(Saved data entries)
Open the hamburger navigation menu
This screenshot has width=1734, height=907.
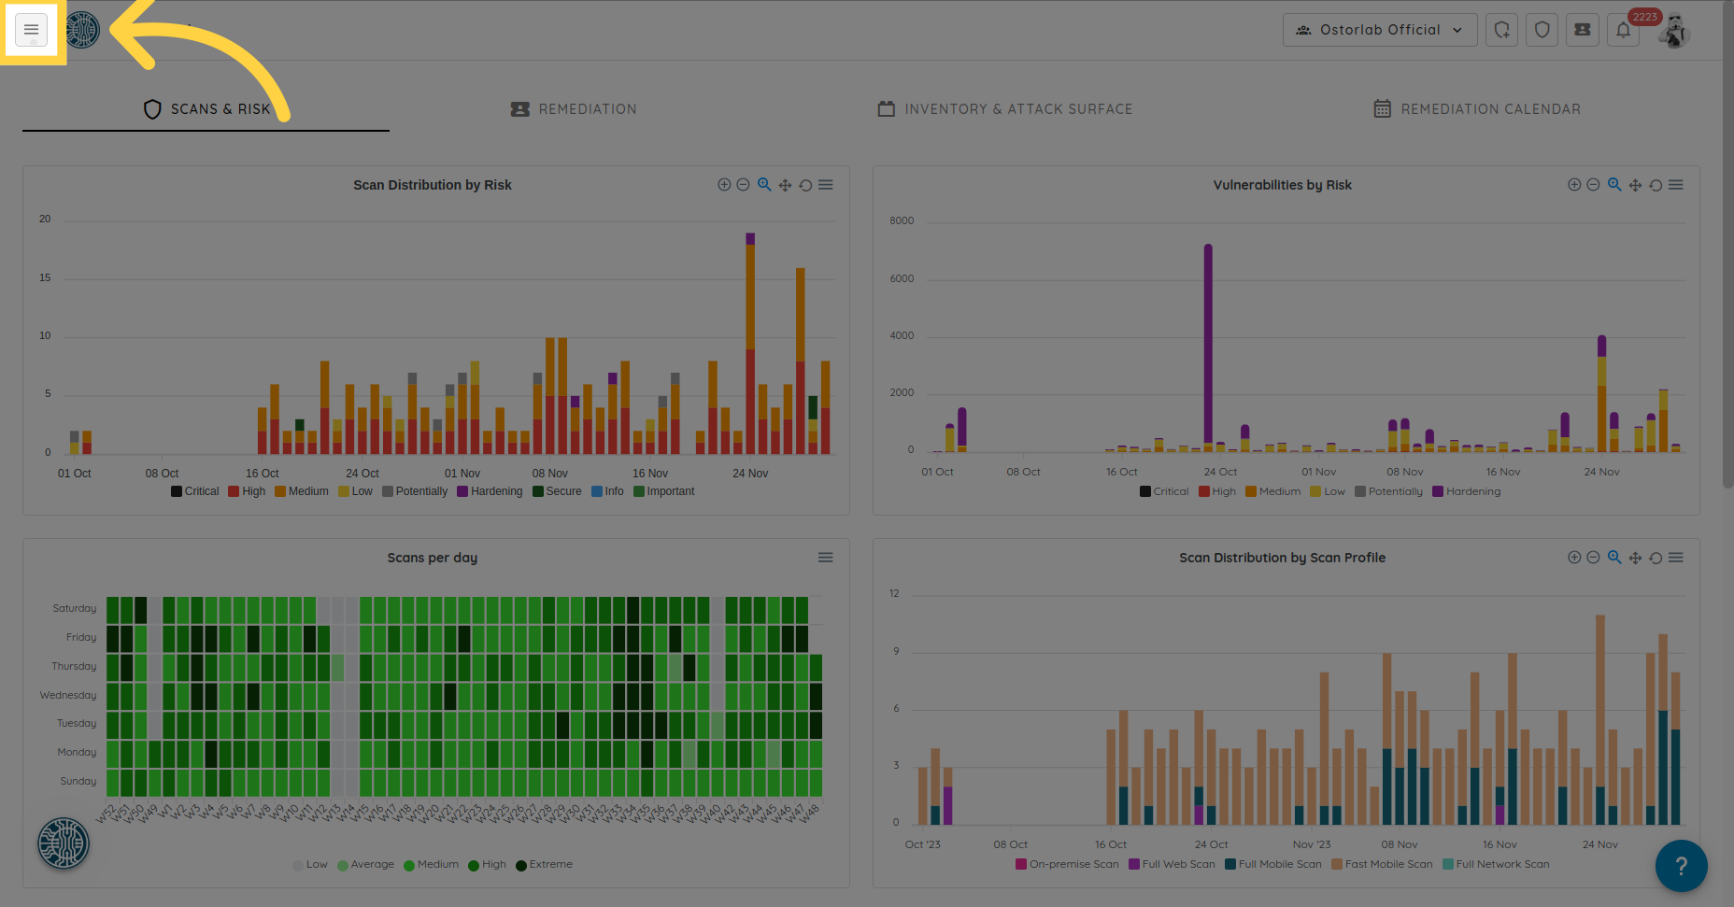[x=31, y=30]
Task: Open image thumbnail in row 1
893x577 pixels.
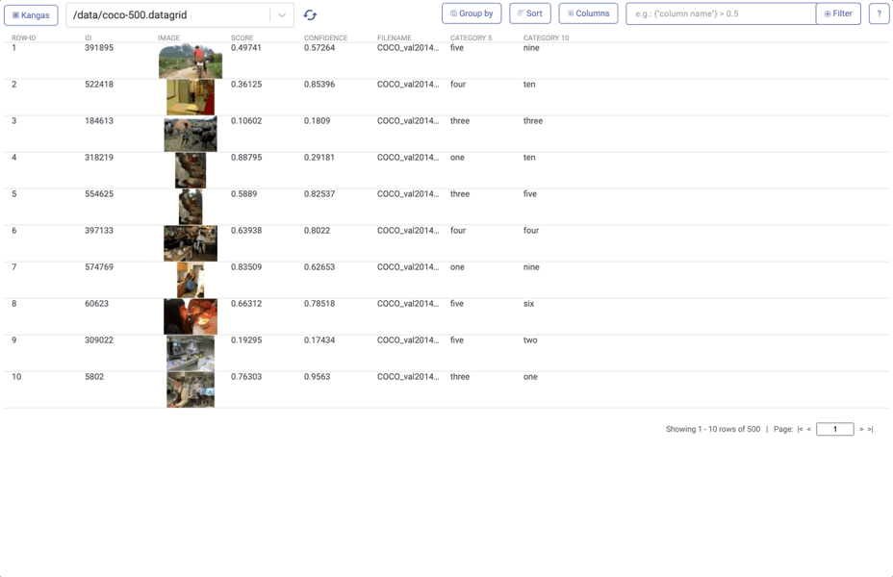Action: click(191, 62)
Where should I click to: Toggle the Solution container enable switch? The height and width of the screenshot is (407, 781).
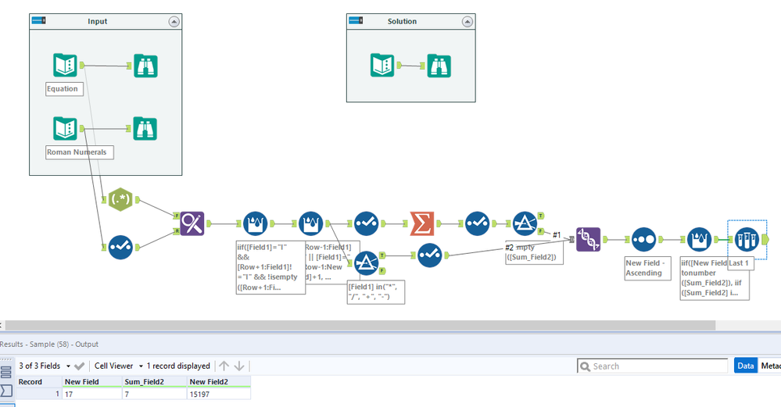click(x=356, y=21)
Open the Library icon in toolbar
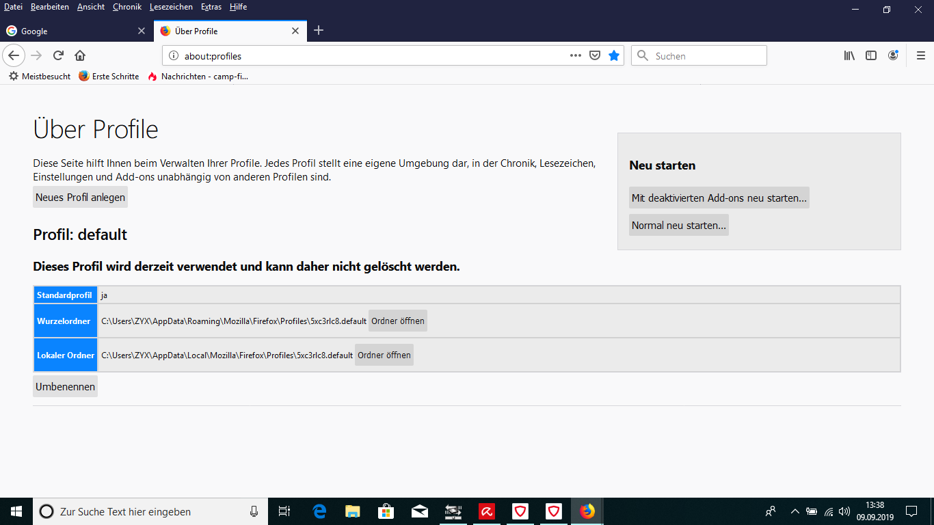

** AIM OF THE EXERCISE **
Print again, word for word, every line from the line with "Where should I" to the final line of the records, inclusive; skip the pictures.

** EXPECTED ANSWER **
Where should I click to: Toggle the Solution container enable switch? The height and width of the screenshot is (407, 781).
click(x=356, y=21)
Open the Library icon in toolbar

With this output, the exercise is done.